WWW: Beyond the Basics

6. Education

6.5 Critical literacy: the WWW's great potential

What we seek to achieve with educational technology requires us to step back and determine what it is we wish to achieve within our educational system. A common goal is to create self-directed life-long learners who are well-equipped to take up a productive role in society. Our society is rapidly becoming an information-driven one, and so it is incumbent upon us to equip students of the future to be effective information managers.

Knowledge continues to double at an increasingly fast rate. Requiring students to learn facts, as is common under the didactic system, is no longer a viable proposition. We need to equip our students with all the necessary skills to be able to locate and evaluate any information they need. They must become information managers, not information regurgitators (Mann, 1994).

As part of this process, two key questions face students searching out information:

  1. Is this information relevant to my needs?
  2. How do I determine the credibility of the source?

In essence, the problem is to develop critical literacy (Jongsma, 1991). In a society where we are bombarded with often contradictory information, we must cultivate the abilitity to evaluate it critically. We must become critically literate (Macedo, 1993).

Students have had neither the need nor the opportunity to develop critical literacy in the class thus far.
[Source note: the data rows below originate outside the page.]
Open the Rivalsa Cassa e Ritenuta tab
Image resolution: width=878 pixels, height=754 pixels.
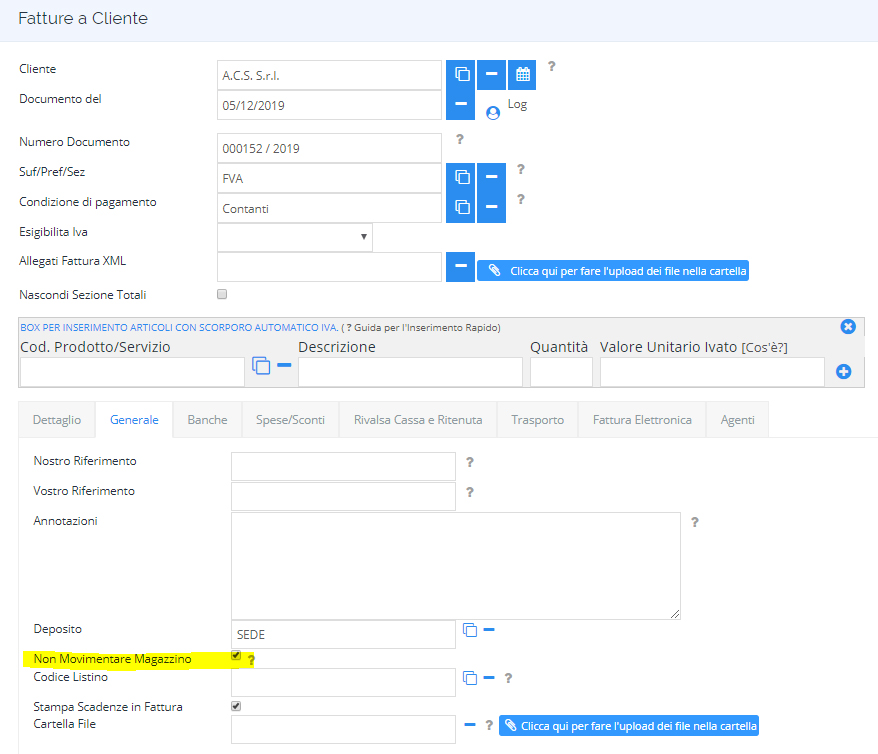pyautogui.click(x=418, y=420)
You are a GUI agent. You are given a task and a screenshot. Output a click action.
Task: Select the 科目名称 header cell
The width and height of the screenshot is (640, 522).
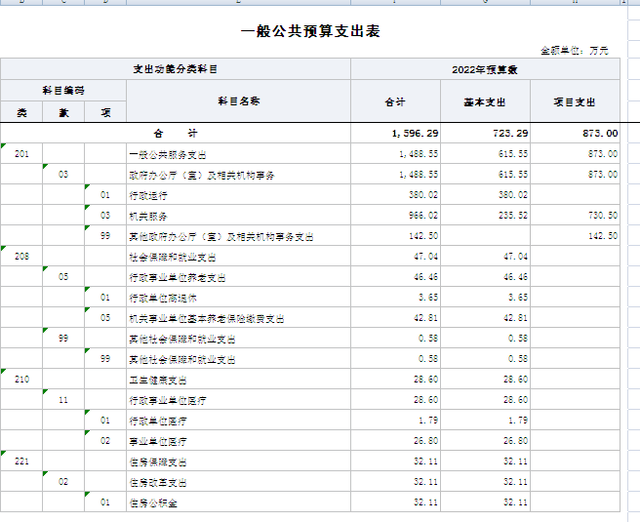(x=238, y=102)
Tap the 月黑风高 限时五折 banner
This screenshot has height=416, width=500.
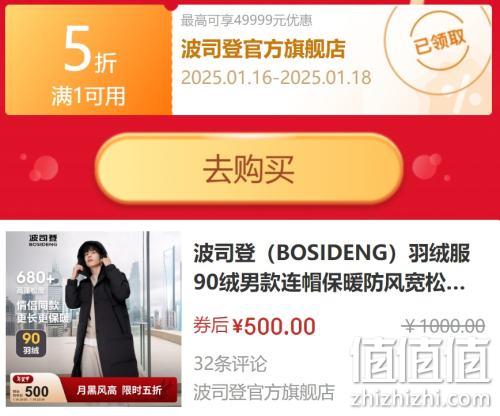(x=119, y=390)
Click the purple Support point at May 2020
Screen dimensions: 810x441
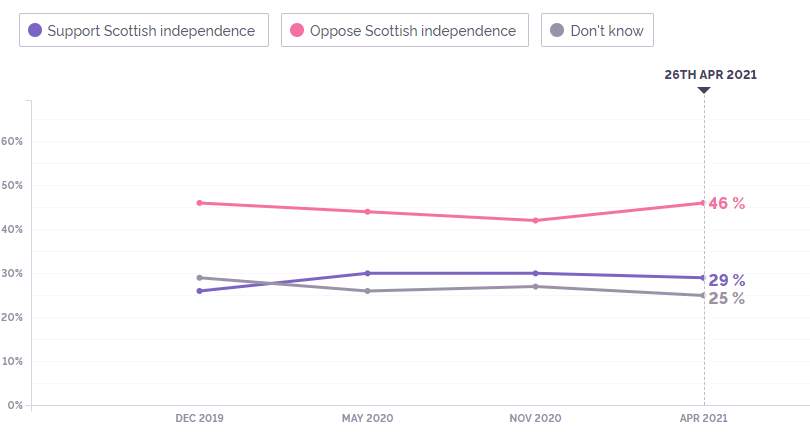coord(367,273)

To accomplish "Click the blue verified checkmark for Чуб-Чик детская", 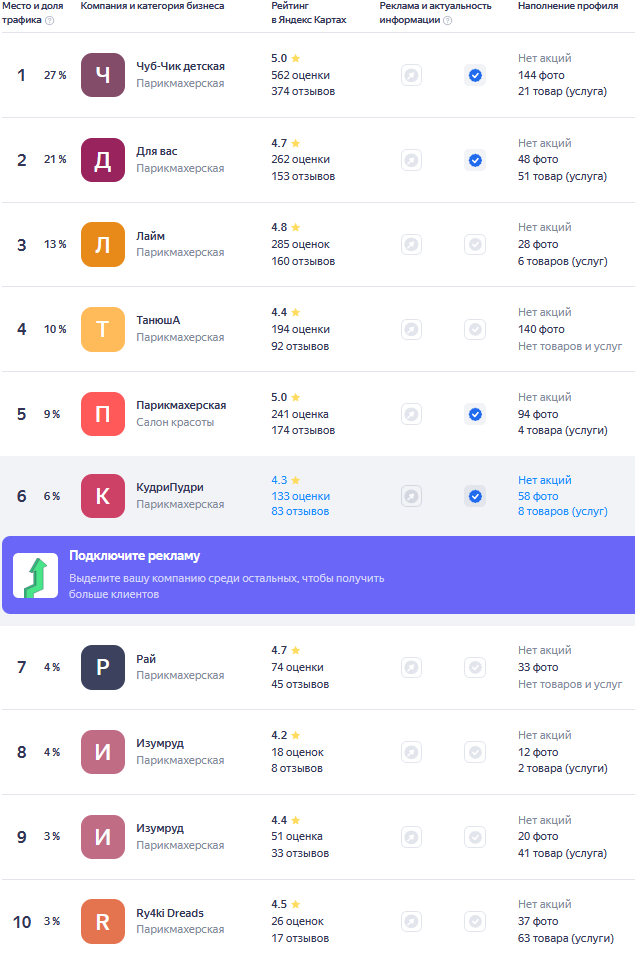I will point(475,75).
The authoritative nature of the didactic approach, combined with the use of textbooks as the primary delivery mechanism for information favours the largely uncritical acceptance of information.
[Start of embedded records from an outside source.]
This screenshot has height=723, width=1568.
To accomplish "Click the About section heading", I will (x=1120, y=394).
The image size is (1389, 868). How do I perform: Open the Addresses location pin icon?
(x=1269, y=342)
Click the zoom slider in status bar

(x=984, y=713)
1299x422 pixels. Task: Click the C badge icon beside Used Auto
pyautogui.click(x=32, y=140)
Textbooks are static and usually out of date by the time they are printed. Worse still, because of budgetary concerns, textbooks usually must be adopted a minimum of several years, and so students must face a built-in obsolescence in the information they receive. In addition, textbooks need to please a broad diversity and wide audience, leading to a dilution and compromising of their contents. (For example, one is unlikely to find a frank treatment of the Viet Nam war in a US K-12 classroom text.) Political concerns aside, textbooks also come to the student pre-filtered. Somebody else, either the author or the librarian that chose the book, decided whether the material was relevant or appropriate to the student's needs. For these reasons, students have little opportunity to gain access to raw, unfiltered, even contradictory information with which to challenge their critical literacy. Yet in the real world this is precisely the kind of information they must deal with. (Wilson, 1988)

The WWW offers immediate access to up-to-date raw information on every conceivable topic from a huge variety of sources. While teachers use the WWW as an important source of information in their classes, they can also use it to cultivate critical literacy in their students.

As an example, part of the Montgomery County social studies curriculum includes a unit entitled "Facing History" which centres around human rights, including a focus on the Holocaust. Teachers incorporating material from the WWW might discover Holocaust memorial sites along with Holocaust revisionist (Holocaust denial) sites such as that run by the "Institute for Holocaust Research." Immediately, the student is confronted by two diametrically opposing views of the same subject. They must determine which is the more credible. In doing so, they must call upon skills that cut across the entire curriculum to sniff out misinformation, disinformation, and bias. A knowledge of statistics, physics, chemistry, mathematics, and so on might be needed to uncover the flaws in a specious argument. It may be necessary to examine what is not said in order to reveal something telling. For example, the fact that Holocaust memorial sites contain links to Holocaust denial sites but not vice versa could indicate to the reader that the former are not afraid of presenting all the information and letting the reader decide, whereas the latter wish to confine the reader's available information to the skewed presentation they offer.

Critical literacy is a prerequisite skill that must be fostered when using information from the Internet. This invaluable skill will carry over into a real world that contains ever more sources and quantities of information. On the Internet, where anyone may publish anything relatively easy, the huge quantity of extant information makes the use of search engines commonplace. However, search engines cannot rank the returned documents for credibility. This is left to the student, with a potential mountain of chaff mixed in with tasty morsels of wheat. In such a diluted ocean of information, the source is not always easy to evaluate, especially according to reputation, because of the vast number of (often anonymous) authors involved. In the end, it is usually left to the document to speak for itself in terms of its content validity, and ultimate credibility lies in the critical literacy of the reader. (Farah, 1995)

Although this may seem like a burden, it is also a great liberation. Critical literacy is needed for a true democracy to function. Also, the critically literate reader will be armed with the skills necessary to avoid the pitfalls of specious advertising, pseudo-science, narrowed reality (e.g. Holocaust revisionism, Scientific Creationism, cults), get-rich-quick schemes (time-share scams, pyramid schemes, innumerable mail frauds), political rhetoric, indoctrination, media bias, double-speak, twisted statistics, and other ills that prey on the gullible in this information society we live in.